• [Texto de referência]:
%%

Sem dúvida a educação de modo geral serve às necessidades do capitalismo. Então, a quantidade de verbas, as prioridades governamentais, a vontade política do Estado, os currículos etc. obedecem às questões de classe e de divisão social do trabalho. Mas esse debate é mais complexo e não nos aprofundaremos aqui. O que gostaríamos de lembrar é que: as modificações no capitalismo até certo ponto é fruto de luta política e da correlação de forças entre as classes; e a existência do acesso livre em países capitalistas.

Temos claro da impossibilidade de total universalização devido às condições de vida da maioria dos trabalhadores, que os impossibilita até mesmo de terminar o ensino médio, e também temos noção que uma democratização radical não modifica essas condições de vida nem elimina as diferenças de classe. Então, sem dúvida, mesmo com acesso livre, ainda haverá as injustiças fora da universidade que repercutirá nela. O que pretendemos com a luta pelo acesso livre é a eliminação do funil arbitrário de classe que é o vestibular, que simbolizará um grande avanço para a entrada das massas excluídas no ensino superior público, contribuindo para a construção de uma universidade popular que sirva e abrigue o povo.

%%

• [Dados fornecidos]:

%%

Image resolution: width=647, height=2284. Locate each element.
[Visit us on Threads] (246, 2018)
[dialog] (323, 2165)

%%
%%

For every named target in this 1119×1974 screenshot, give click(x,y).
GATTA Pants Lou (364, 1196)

%%
%%

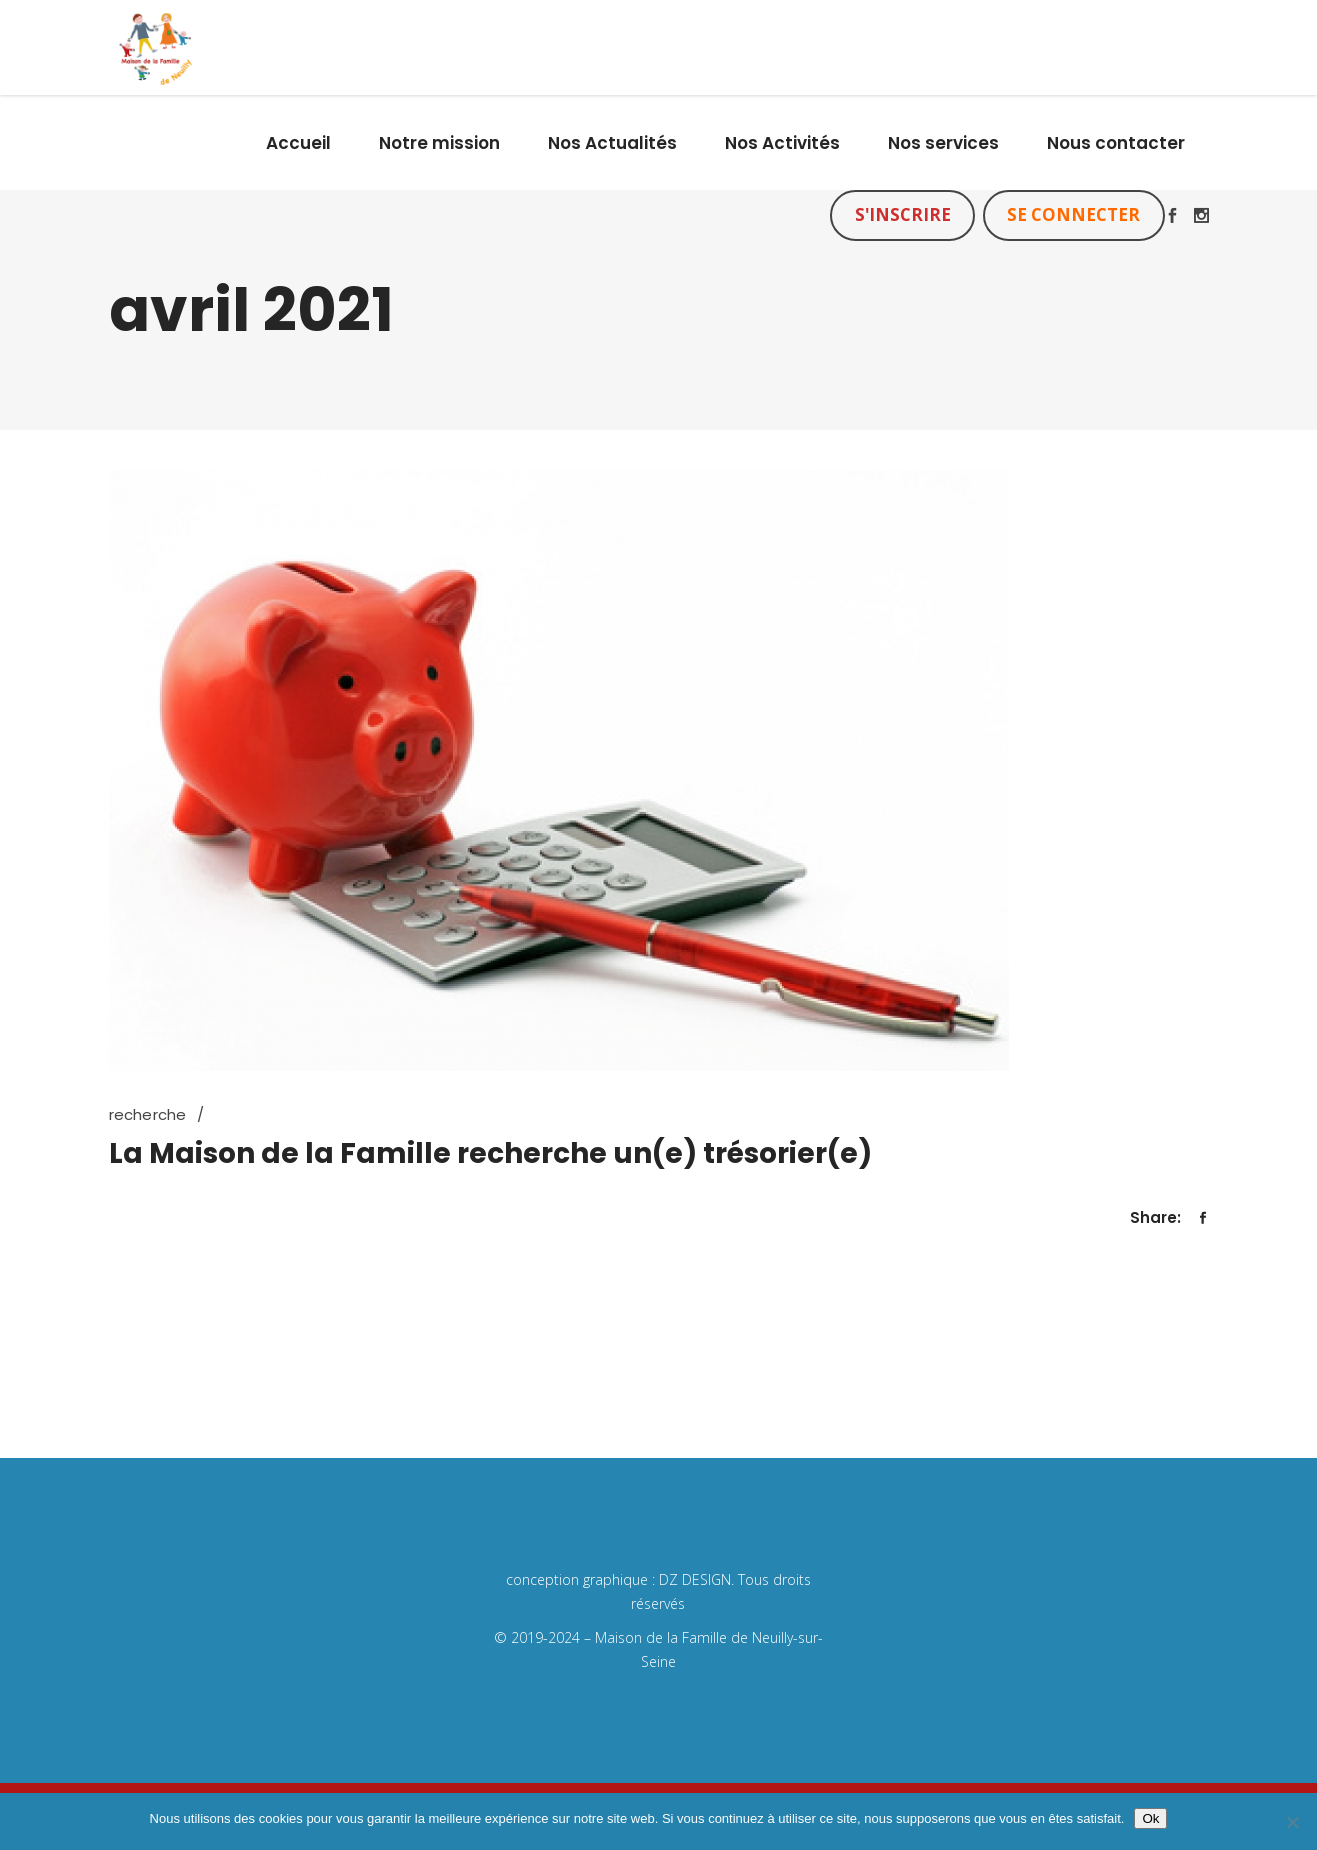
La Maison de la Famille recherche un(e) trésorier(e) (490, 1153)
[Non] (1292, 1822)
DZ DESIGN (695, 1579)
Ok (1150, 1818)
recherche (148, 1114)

%%

• [Tarefas propostas]:
**a)** Transcreva fielmente do texto sobre acesso livre ao ensino superior o trecho que começa em "Temos claro da" e termina em "abrigue o povo.".
**b)** No texto sobre acesso livre ao ensino superior, que motivo torna impossível a total universalização? Responda em uma a três frases.
**c)** Prossiga com o texto sobre acesso livre ao ensino superior a partir do ponto em que ele termina.
Essas linhas não têm relação com o texto sobre acesso livre ao ensino superior.

• [Respostas do exercício]:
**a)**
Temos claro da impossibilidade de total universalização devido às condições de vida da maioria dos trabalhadores, que os impossibilita até mesmo de terminar o ensino médio, e também temos noção que uma democratização radical não modifica essas condições de vida nem elimina as diferenças de classe. Então, sem dúvida, mesmo com acesso livre, ainda haverá as injustiças fora da universidade que repercutirá nela. O que pretendemos com a luta pelo acesso livre é a eliminação do funil arbitrário de classe que é o vestibular, que simbolizará um grande avanço para a entrada das massas excluídas no ensino superior público, contribuindo para a construção de uma universidade popular que sirva e abrigue o povo.

**b)** A total universalização é impossível devido às condições de vida da maioria dos trabalhadores. Essas condições os impossibilitam até mesmo de terminar o ensino médio.

**c)**
A universalização já está acontecendo, com Lula/Dilma, a partir do Reuni, Prouni, Enem etc.!”

Esse argumento defendido pelos reformistas da UNE/UBES é a maior falácia de todas. Sendo incapazes de enxergas as estatísticas e as análises de estudiosos, os governistas afirmam que a universalização está a caminho pelas reformas atuais dos governos do PT, sem perceber que todo o “aumento” de vagas significativo está ocorrendo nos últimos anos no setor privado (sendo esta uma política deste governo que visa encher os bolsos dos empresários da educação, seguindo os parâmetros dos órgãos imperialistas). Além do mais essa maior “democratização” se mostra como maior massificação e precarização do ensino: ensino que se está expandido não é o de qualidade, com pesquisa, assistência estudantil, mas sim um ensino precário, à distância e de massa para os cargos emergentes no mercado de trabalho.

O que o governo vem fazendo é sucatear o ensino público, e aumentar o ensino privado; sucateando e diminuindo as verbas para o ensino público, abre espaço para a gerência e financiamento pelo setor privado. Isso vai ao contrário da universalização do ensino superior público. Em vários documentos do ME/Movimento docente e da RECC se analisa as reformas neoliberais do governo e sua falsa democratização, por isso não nos alongaremos aqui.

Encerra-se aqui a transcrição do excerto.